Company uses microbes and air to make a meat substitute

Company uses microbes and air to make a meat substitute

A Finnish startup has begun to make food using air, solar power, and microbes, reports The Guardian. The result is solein, a yellowish protein powder made up of single-cell organisms, similar to yeast. The solein can then be used in dishes like ravioli as a replacement for meat and eggs.  Using solein, the company has managed to produce ravioli that “tastes the same as normal pasta”:

Nothing appears remarkable about a dish of fresh ravioli made with solein. It looks and tastes the same as normal pasta.

But the origins of the proteins which give it its full-bodied flavour are extraordinary: they come from Europe’s first factory dedicated to making human food from electricity and air.

The factory’s owner, Solar Foods, has started production at a site in Vantaa, near the Finnish capital of Helsinki, that will be able to produce 160 tonnes of food a year. It follows several years of experimenting at lab scale.

Solar Foods has already gained novel food approval for solein in Singapore, and is seeking to introduce its products in the US this autumn, followed by the EU by the end of 2025…The company is hoping for [its solein] proteins to be used in meat alternatives, cheese and milkshakes, and as an egg replacement ingredient in noodles, pasta and mayonnaise.

The ravioli it served up this week was made with solein replacing egg, with a solein version of cream cheese. The Finnish confectioner Fazer has already sold chocolate bars in Singapore with added solein (which is also a handy source of iron for vegans). A Singaporean restaurant last year created a solein chocolate gelato, replacing dairy milk….

Solar Foods … uses … renewable electricity from the sun to split water apart. It then feeds the hydrogen and oxygen to the microbes in a brewing vessel, plus carbon dioxide captured from the air from the company’s office ventilation system….5% of the mixture in the brewing vessel is a solution containing other minerals needed by cells, such as iron, magnesium, calcium and phosphorus. The microbes are then pasteurised (killing them), then dried in a centrifuge and with hot air. That leaves a powder that can be used in food….Efficient US farmers get 3.3 tonnes of soya beans from each harvest of a hectare, according to the UN’s Food and Agriculture Organization. By contrast, Solar Foods’ pilot factory takes [only] a fifth of a hectare to produce 160 tonnes a year….
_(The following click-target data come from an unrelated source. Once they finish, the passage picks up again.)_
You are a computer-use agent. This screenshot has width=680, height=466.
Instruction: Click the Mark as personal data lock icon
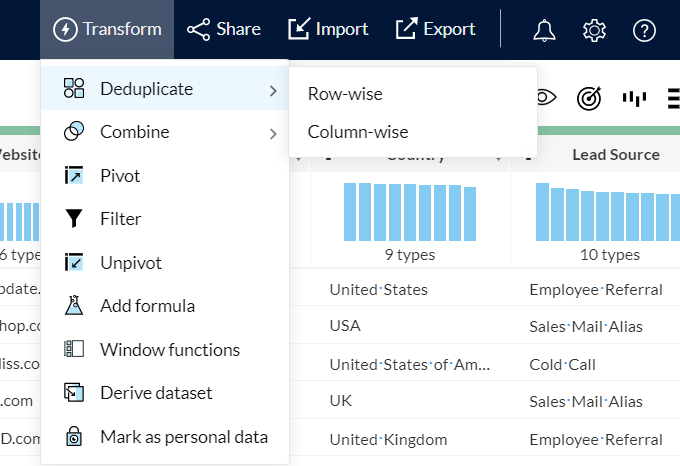click(74, 437)
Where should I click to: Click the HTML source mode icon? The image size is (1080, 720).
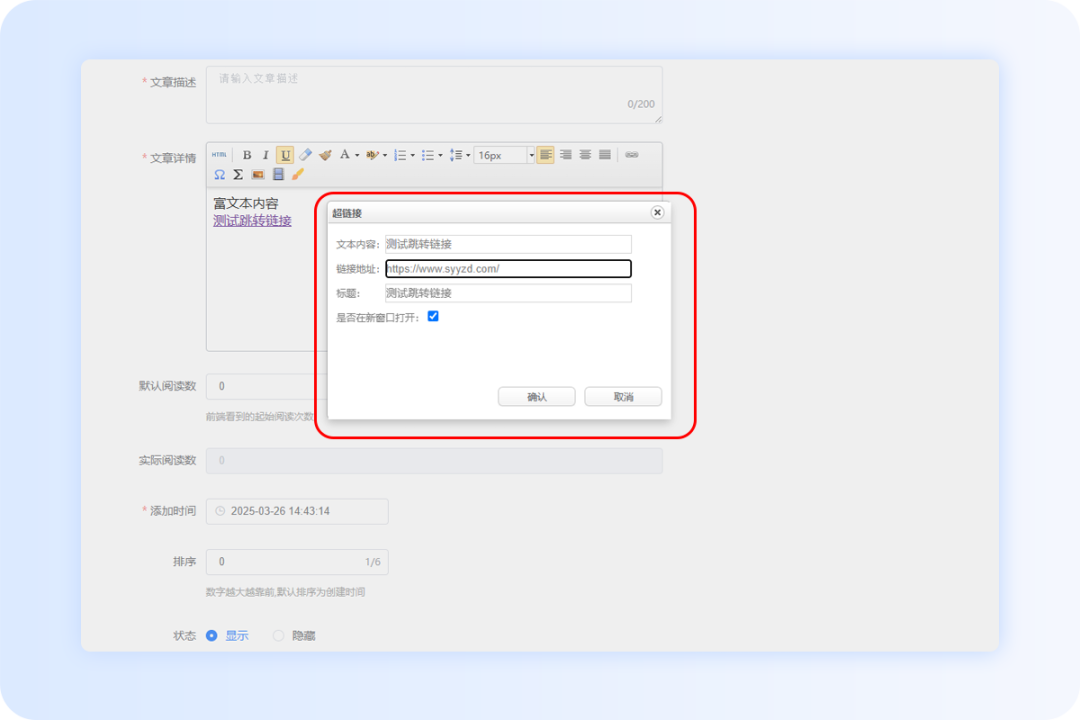(219, 155)
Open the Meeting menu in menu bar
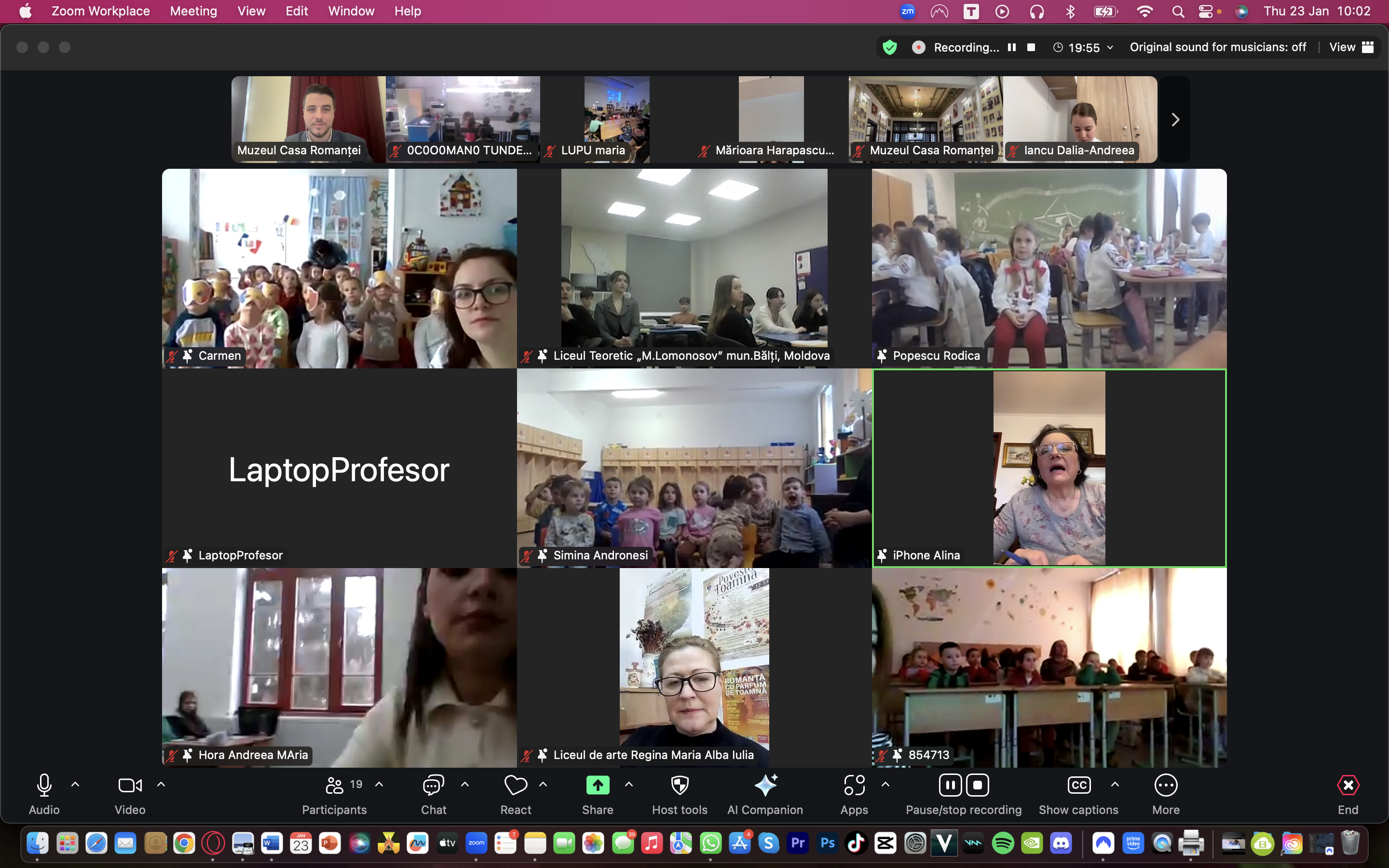The width and height of the screenshot is (1389, 868). click(193, 11)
Other companies are pursuing the same dream. Dozens are using microbes to create animal feed, although they often require sugars or fossil fuel feedstocks. One US rival, Air Protein, has opened a factory in California using similar “hydrogenotrophs” – hydrogen eaters. It has the backing of the food multinational Archer-Daniels-Midland, the British bank Barclays and GV (formerly Google Ventures).
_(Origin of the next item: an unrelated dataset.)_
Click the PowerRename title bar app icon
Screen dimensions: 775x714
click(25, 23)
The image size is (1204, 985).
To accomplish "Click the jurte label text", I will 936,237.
The Dutch company Deep Branch, which is making fish food, claims its Proton protein will be 60% less carbon-intensive than conventional proteins.

Meanwhile, researchers have genetically modified chickens to produce a chicken that lays non-allergenic eggs. So people who are allergic to eggs may finally be able to enjoy them.

A company in Okanogan has genetically engineered apples to come up with a non-browning apple (that is, an apple whose slices don’t get brown when exposed to the air).

A mutant tomato could save harvests around the world. Farmers have found they can increase crop yields by using electrical stimulation on their crops.

Scientists recently developed genetically-modified bananas to keep the principal variety of banana from being wiped out by a dangerous blight. They also engineered bionic silkworms that spin fibers six times stronger than Kevlar.

Scientists have genetically engineered a cow that produces human insulin in its milk, which could one day make insulin much cheaper and more abundant.

Genetic engineering has led to a corn yield breakthrough in China.

Genetic engineering is providing other benefits. A gene-edited kidney transplant allowed a monkey to survive for two years, a scientific advance that could be used in the future to help increase the supply of kidneys for people who currently can’t get one. Earlier, the New York Post wrote about “How pigs will save thousands of human lives through organ transplants.” Last January, David Bennett, a 57-year-old man with end-stage heart disease, received a genetically modified pig heart at the University of Maryland Medical Center. The cost of a heart transplant in the US was around $1.66 million in 2022, while pig transplants cost less, about $500,000. Even without genetic modifications, a pig kidney worked for a month in a brain-dead man it was transplanted into.